Text segment:
★ ★ ★
10 Things to Check Before Buying an Air Purifier

Are you interested in getting an air purifier for your home? There are numerous factors which could affect an air purifier’s overall performance that you should take into account. We compiled a convenient list to help you choose the best air purifier for your needs. 

1. Room Size

Room size

It might be easy to overlook but determining the size of the room and its designated function should be the first thing you do before shopping for air purifiers. 

There are several ratings written on an air purifier’s specifications that will only make sense if you know the volume of your room. Determining the purpose of the room is just as important. An air purifier that’s good enough for your bedroom won't be enough when put in a room with higher levels of air pollutants such as a kitchen or a smoking area. 

2. ACH

ACH

Air Changes Per Hour tells you the number of times an air purifier can filter the entire volume of air in a room in one hour. This rating can be used to compare the effectiveness of air purifiers for your room.

Different rooms have different ACH recommendations. For allergy management, ACH of 4 is minimum. Large rooms tend to require an ACH rating of around 6-8. The function of the room also dictates the amount of ACH needed. You will prefer higher ACH for clinics where many people come in and go. A regular sized hospital operating room requires an ACH rating of 15-20 given the need for a sterile environment. 

3. CADR

Clean air delivery rate

Clean Air Delivery Rate determines the effectiveness of an air purifier based on how many cubic meters per hour (m3/h) or cubic feet per minute (CFM) of particulate matter it can filter. The higher the CADR value, the faster the air purifier is at filtering air. We recommend you get an air purifier with a CADR rating that will give you at least 4 Air Changes per Hour. 

 

4. HEPA Filter 

HEPA

High Efficiency Particulate Air filters are mechanically pleated filters that are extremely effective at trapping and removing airborne particles, microorganisms and other contaminants from the air.

HEPA filters are tested to certify that it could remove 99.97% of airborne particles that are 0.3 microns. An air filter with a MERV rating of 17 and higher is classified as a HEPA filter. HEPA-like filters are tags given to filters with a MERV rating lower than 17, they may have “HEPA” in their name but they are not HEPA nor will they be as efficient as a True-HEPA filter. 

5. Active Carbon and Formaldehyde Filtration

VOC

Formaldehyde is one of the most common Volatile Organic Compounds (VOC) that can be found in your home. VOCs have the potential to cause adverse health effects for people exposed to them. Headaches, dizziness, and memory impairment are only a few of the ailments one might experience after inhaling VOCs.

Active Carbon filtration is the safest and most reliable method used to remove VOCs from your indoor air. They remove gaseous pollutants through adsorption of gas molecules in the active carbon particle’s porous surfaces. Active carbon filters are also responsible for eliminating unwanted odors and smoke from indoor air. A good activated carbon air filter will have at least one kilogram of carbon.

6. Avoid UV and Ionizer

UV and Ionizer

You may want to reconsider air purification technologies that can produce ozone as a byproduct or use ozone as a primary method of cleaning. Prolonged exposure to high concentrations of ozone is known to cause and worsen respiratory ailments. Children and infants are the most susceptible to the bad effects of ozone.
★ ★ ★
[Data extracted from a collection]

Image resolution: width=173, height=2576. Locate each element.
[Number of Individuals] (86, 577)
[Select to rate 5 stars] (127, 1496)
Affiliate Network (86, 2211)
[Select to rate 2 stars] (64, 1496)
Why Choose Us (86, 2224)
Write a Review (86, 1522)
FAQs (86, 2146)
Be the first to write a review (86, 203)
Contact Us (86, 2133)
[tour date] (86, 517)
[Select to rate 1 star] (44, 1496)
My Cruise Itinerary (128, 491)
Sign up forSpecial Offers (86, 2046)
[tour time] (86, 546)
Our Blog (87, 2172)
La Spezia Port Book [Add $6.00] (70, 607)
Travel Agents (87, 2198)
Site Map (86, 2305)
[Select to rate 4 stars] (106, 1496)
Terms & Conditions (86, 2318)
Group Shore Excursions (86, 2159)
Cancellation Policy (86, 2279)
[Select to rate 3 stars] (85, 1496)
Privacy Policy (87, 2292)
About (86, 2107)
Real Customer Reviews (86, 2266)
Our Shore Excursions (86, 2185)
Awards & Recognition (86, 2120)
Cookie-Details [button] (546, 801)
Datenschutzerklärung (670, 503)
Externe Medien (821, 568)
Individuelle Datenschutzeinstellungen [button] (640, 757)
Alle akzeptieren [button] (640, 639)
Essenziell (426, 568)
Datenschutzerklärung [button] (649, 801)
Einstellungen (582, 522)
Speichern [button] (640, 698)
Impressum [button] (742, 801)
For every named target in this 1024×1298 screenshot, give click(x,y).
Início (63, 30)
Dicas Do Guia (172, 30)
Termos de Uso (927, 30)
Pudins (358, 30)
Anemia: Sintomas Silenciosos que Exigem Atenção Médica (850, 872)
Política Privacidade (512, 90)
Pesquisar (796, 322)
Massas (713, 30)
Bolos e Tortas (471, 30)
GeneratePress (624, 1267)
★ ★ ★
Work to complete:
1. Answer these questions from the air purifier guide, one line each:
(a) What ACH rating does a regular sized hospital operating room require?
(b) What MERV rating classifies an air filter as a HEPA filter?
(c) How much carbon will a good activated carbon air filter have?
2. Transcribe the air purifier guide from "Active Carbon filtration" to "effects of ozone.", including both.

Answers to the exercise:
1.
(a) 15-20
(b) 17 and higher
(c) At least one kilogram

2.
Active Carbon filtration is the safest and most reliable method used to remove VOCs from your indoor air. They remove gaseous pollutants through adsorption of gas molecules in the active carbon particle’s porous surfaces. Active carbon filters are also responsible for eliminating unwanted odors and smoke from indoor air. A good activated carbon air filter will have at least one kilogram of carbon.

6. Avoid UV and Ionizer

UV and Ionizer

You may want to reconsider air purification technologies that can produce ozone as a byproduct or use ozone as a primary method of cleaning. Prolonged exposure to high concentrations of ozone is known to cause and worsen respiratory ailments. Children and infants are the most susceptible to the bad effects of ozone.